THE RECORDS:
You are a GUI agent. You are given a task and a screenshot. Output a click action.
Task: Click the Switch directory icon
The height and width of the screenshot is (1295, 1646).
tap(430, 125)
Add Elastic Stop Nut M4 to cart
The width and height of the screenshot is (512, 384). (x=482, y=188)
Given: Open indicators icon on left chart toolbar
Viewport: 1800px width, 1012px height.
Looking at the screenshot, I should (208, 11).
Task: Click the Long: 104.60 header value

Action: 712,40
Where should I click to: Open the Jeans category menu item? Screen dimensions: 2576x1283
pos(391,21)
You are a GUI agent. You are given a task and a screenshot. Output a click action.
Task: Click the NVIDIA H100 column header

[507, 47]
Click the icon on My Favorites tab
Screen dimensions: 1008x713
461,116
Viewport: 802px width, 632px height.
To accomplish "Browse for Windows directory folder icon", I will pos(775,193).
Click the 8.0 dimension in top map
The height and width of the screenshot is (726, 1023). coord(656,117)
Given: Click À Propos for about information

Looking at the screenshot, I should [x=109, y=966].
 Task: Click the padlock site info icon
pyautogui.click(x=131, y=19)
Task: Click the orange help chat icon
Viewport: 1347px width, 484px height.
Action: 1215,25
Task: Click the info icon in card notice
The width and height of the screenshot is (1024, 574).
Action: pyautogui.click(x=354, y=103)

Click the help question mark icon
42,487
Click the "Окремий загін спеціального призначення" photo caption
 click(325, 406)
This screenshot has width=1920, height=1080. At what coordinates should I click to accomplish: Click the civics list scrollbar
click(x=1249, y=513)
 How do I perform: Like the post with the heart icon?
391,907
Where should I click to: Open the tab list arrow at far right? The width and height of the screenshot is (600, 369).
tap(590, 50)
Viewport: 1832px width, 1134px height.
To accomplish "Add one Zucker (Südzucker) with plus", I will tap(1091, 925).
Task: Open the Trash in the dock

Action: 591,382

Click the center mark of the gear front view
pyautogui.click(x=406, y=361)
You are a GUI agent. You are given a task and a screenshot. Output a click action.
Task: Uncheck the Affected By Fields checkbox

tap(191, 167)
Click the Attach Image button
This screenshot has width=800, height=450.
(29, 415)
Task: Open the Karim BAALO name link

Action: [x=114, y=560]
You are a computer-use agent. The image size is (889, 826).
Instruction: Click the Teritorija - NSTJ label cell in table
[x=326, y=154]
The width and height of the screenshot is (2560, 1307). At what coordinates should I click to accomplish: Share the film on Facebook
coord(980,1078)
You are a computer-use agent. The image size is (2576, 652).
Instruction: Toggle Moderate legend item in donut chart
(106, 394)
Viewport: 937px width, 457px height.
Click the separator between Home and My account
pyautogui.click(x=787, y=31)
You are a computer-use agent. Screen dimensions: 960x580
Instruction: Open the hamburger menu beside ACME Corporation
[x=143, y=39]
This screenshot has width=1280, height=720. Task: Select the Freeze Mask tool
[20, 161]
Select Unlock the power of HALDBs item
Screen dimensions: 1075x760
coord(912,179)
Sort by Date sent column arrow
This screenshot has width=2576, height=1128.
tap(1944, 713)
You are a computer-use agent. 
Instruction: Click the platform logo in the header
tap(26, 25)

EXERCISE BRIEF:
How many of the listing's lines include "computer"? State only that number.

SOLUTION BELOW:
4